空間収納
「……ふ~ん?」
教本で空間収納を習得したあと。
色々と試してみて分かったことと言えば……スキルと魔法では同じ技名(?)でも別物だということだ。
たとえば空間収納。
スキルの場合は何の呪文も唱えずとも中の物を取り出すことができる。けれど、まだスキルレベルが低いので収納力は限られている。逆に言えばレベルが上がれば収納力も上がっていくと。
対して魔法(魔術)の空間収納は、使用者の魔力に比例して収納力が増加するのでスキルの方とは比べものにならないほど多くのものを収めることができる。
けれど、物を出し入れするときに空間収納の呪文を唱えなきゃいけないし、取り出したい物の名前も一緒に唱えないといけない。
「つまり、一長一短ってことか」
これからしばらくはあのカンガルーみたいな魔物を狩って魔石を食べ、空間収納のスキルを鍛えようかな。

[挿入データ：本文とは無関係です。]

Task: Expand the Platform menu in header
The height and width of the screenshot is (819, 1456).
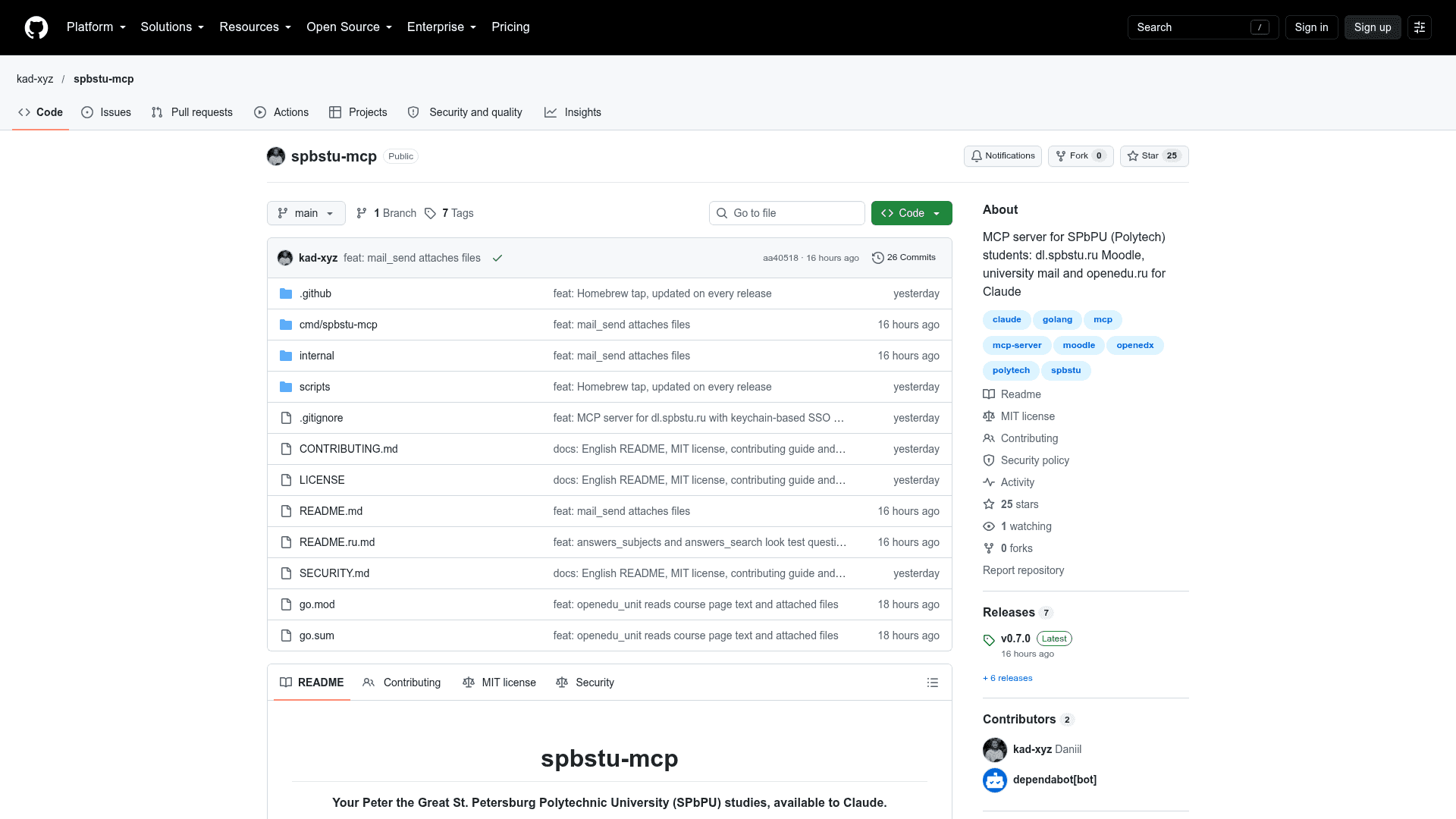Action: click(x=96, y=27)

いやスキルの進化条件が同じ魔石を食べ続けることなのかどうかも分からないし、空間収納が進化してどんなものになるかも不明なんだけどね。どうせ魔物は倒してレベリングしなきゃいけないんだから、ついでにやってしまえばいい。
「よ~し! そうと決まればレベリングだね!」
『みゃっ!』
気合いを入れ直す私とミャーだった。
◇
『――みゃっ!』
がこん、と顎を開き、ドラゴン・ブレスを横薙ぎ。付近にいる魔物を殲滅してしまうミャーだった。わぁいレベルがドンドン上がっていくぞー。

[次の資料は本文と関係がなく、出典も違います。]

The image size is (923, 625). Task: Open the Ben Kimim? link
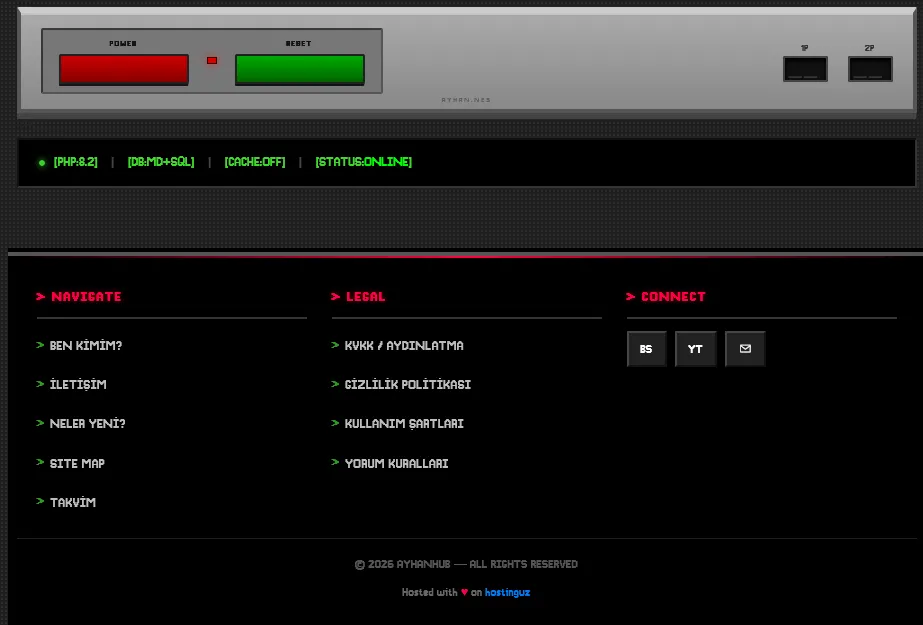point(86,346)
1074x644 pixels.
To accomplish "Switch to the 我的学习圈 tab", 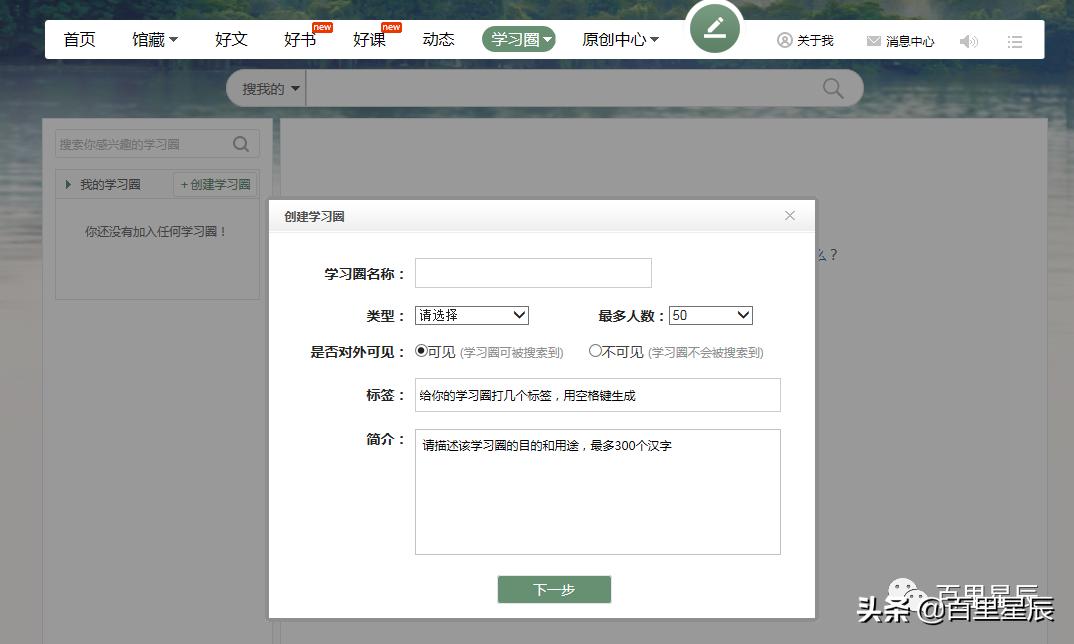I will [x=110, y=185].
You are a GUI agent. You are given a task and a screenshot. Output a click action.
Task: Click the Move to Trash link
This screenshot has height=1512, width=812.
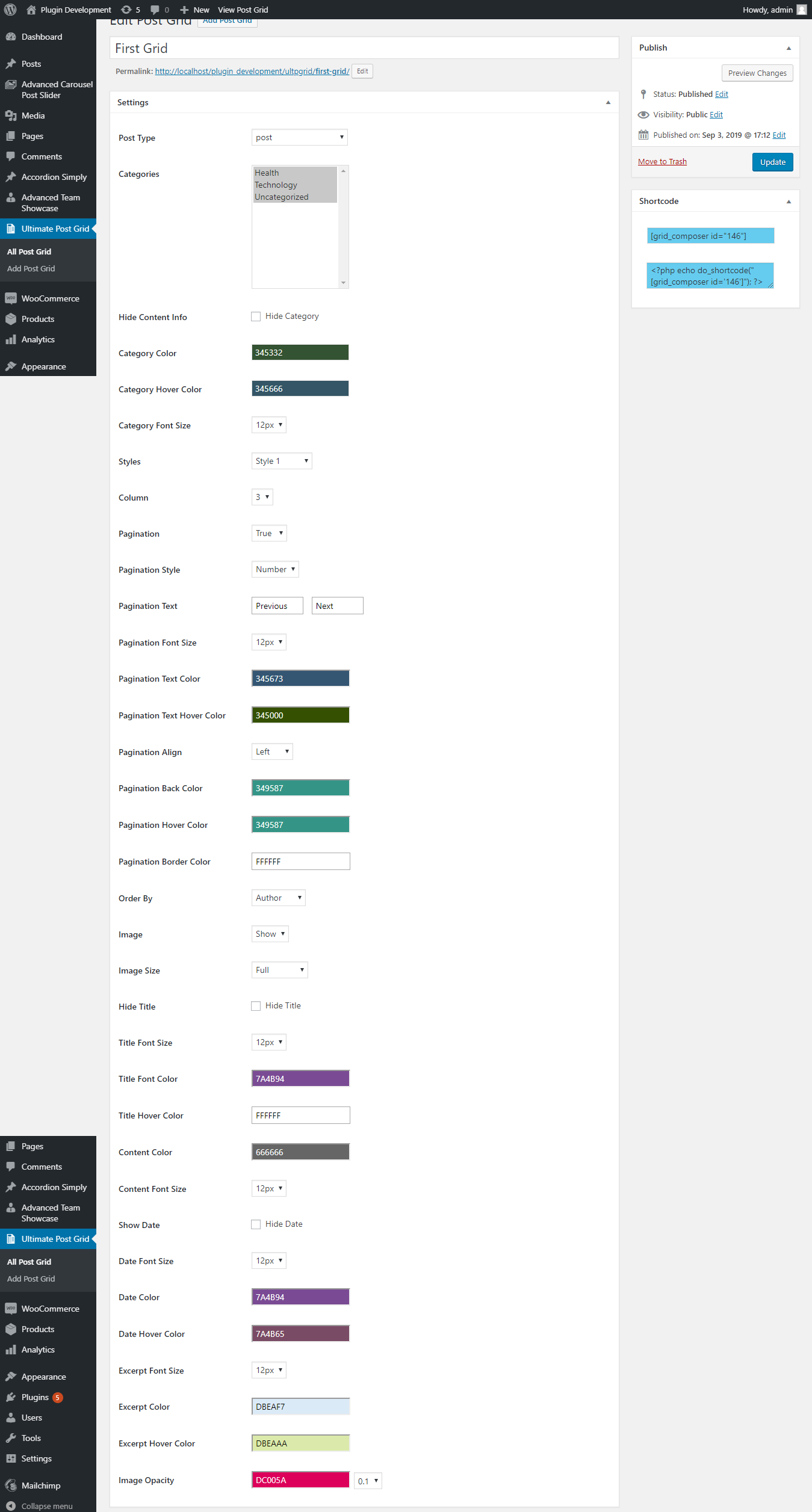[662, 161]
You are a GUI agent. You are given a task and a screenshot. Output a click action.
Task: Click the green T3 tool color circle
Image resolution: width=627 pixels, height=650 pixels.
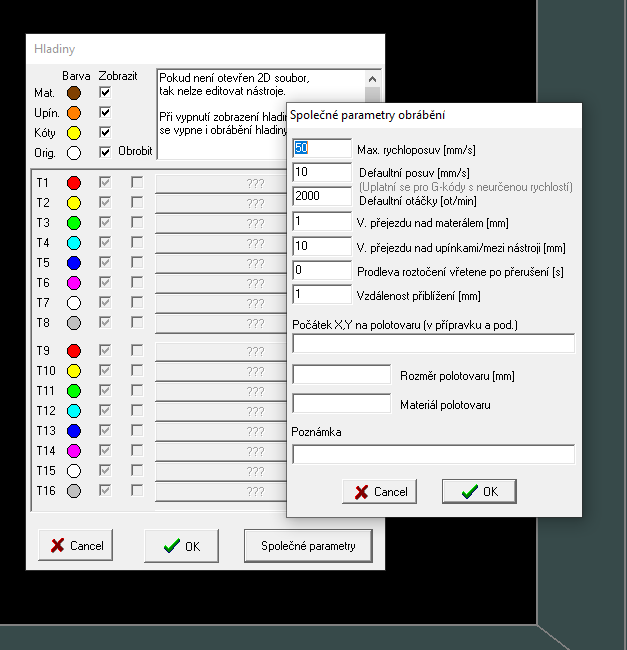click(73, 223)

「う~ん、ミャー。これじゃ私の練習にはならないかなー、なんて」
『みゃ?』
「ほら、レベリングも兼ねて上級攻撃魔法の練習もしないとだし」
『みゃみゃ』
そういうことならと私に譲ってくれるミャーだった。う~んそれは嬉しいんだけど、もう魔物はどこにもいないかなー、なんて。
とりあえず魔石を回収し、空間収納に突っ込んでいく。さすがにここで全部食べることはできないからね。
魔物もいないので前進すると、前の階層と同じように水晶が置いてあった。
「う~ん……」
下の階層にも興味がある。なにせ別の魔物がいれば新しいスキルをゲットするチャンスだし。
でもなぁ。あんまり深い階層まで行ってダンジョンボスと遭遇するのもなぁ。こういうのってボスと遭遇すると倒すまで逃げられないというのが定番だし。
『みゃ』
「え? 次の階層くらいなら大丈夫?」
『みゃみゃ』
ミャーがそう言うのなら、信じてみようかな。
というわけで。
次の階層に移動するため水晶に触れた私だった。